Menurut pengumuman yang disampaikan pada Jumat (30 Januari) oleh Badan Koordinator Kegiatan Pemerintah di Wilayah-Wilayah (COGAT), dari Kementerian Pertahanan Israel, proses keluar-masuk Jalur Gaza melalui pintu perbatasan Rafah akan dikoordinasikan dengan pihak Mesir, setelah Israel melakukan pemeriksaan keamanan terhadap setiap individu di bawah pengawasan misi Uni Eropa.

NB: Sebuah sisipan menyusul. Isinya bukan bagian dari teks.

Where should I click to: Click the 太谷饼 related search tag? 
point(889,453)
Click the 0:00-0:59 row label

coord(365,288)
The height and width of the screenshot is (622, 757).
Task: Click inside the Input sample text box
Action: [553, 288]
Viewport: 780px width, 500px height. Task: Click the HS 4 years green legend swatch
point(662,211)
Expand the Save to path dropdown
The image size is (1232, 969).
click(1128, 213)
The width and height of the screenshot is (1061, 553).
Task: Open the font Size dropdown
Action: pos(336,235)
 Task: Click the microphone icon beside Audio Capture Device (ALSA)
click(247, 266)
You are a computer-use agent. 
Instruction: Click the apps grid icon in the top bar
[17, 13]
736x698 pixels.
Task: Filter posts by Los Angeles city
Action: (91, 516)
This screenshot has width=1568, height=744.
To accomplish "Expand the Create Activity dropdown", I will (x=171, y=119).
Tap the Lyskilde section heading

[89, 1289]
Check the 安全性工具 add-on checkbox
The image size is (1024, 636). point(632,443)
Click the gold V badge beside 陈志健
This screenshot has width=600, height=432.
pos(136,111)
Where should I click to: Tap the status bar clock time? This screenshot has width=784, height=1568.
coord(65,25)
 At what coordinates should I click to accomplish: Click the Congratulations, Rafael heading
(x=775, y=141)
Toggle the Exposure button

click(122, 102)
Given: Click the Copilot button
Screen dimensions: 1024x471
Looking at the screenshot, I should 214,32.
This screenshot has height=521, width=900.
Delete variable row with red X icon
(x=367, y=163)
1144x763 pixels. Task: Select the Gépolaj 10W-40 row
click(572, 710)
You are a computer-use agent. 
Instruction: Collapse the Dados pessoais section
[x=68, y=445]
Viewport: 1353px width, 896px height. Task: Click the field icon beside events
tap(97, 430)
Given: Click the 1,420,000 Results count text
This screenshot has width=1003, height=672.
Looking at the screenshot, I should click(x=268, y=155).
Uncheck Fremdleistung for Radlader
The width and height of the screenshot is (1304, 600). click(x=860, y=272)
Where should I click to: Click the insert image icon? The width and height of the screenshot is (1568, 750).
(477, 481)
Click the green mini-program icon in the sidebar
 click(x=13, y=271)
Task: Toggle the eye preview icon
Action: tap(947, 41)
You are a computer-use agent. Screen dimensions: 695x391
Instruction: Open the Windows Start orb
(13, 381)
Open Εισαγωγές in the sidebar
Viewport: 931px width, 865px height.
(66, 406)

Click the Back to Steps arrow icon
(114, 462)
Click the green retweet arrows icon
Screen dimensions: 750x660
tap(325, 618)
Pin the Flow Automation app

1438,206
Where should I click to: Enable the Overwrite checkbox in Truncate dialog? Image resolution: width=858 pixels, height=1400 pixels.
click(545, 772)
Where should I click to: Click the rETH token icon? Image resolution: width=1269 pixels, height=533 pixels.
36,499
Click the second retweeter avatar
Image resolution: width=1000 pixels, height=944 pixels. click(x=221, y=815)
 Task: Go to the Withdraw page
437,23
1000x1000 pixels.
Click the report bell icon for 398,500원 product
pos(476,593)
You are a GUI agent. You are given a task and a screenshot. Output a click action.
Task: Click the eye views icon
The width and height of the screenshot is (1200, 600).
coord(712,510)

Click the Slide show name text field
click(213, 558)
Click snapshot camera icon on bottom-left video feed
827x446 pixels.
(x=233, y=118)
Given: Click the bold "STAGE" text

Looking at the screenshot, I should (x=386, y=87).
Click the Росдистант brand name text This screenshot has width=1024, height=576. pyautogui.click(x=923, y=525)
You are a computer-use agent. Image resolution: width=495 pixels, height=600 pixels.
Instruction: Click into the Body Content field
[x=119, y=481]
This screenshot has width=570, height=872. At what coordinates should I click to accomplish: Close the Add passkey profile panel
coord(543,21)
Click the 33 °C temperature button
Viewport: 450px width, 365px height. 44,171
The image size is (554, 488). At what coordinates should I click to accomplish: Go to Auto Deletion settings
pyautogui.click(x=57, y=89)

Pintu perbatasan Rafah antara Mesir dan Gaza (Foto: VOV) |
Namun demikian, kembalinya warga dari Mesir ke Gaza hanya diperuntukkan bagi orang-orang yang telah meninggalkan Gaza selama masa konflik. Seluruh warga Palestina yang ingin keluar atau masuk Gaza harus mendapatkan persetujuan dari Mesir, dan Mesir akan mengirimkan daftar tersebut kepada badan keamanan dalam negeri Israel, Shin Bet, untuk ditinjau.
Terkait situasi di Timur Tengah, pada Jumat malam (30 Januari), media Lebanon memberitakan bahwa pesawat tempur Israel telah melakukan serangan- serangan udara hebat yang menyasar pada sejumlah desa di kawasan Zahrani, serta kawasan lain di dekat kota Zefta dan Kafra di Lebanon Selatan. Hingga saat ini belum ada laporan resmi mengenai korban jiwa.
Dalam sebuah pernyataan yang dikeluarkan kemudian, militer Israel menyatakan bahwa serangan tersebut menyasar pada lokasi-lokasi infrastruktur milik Hezbollah di Lebanon Selatan.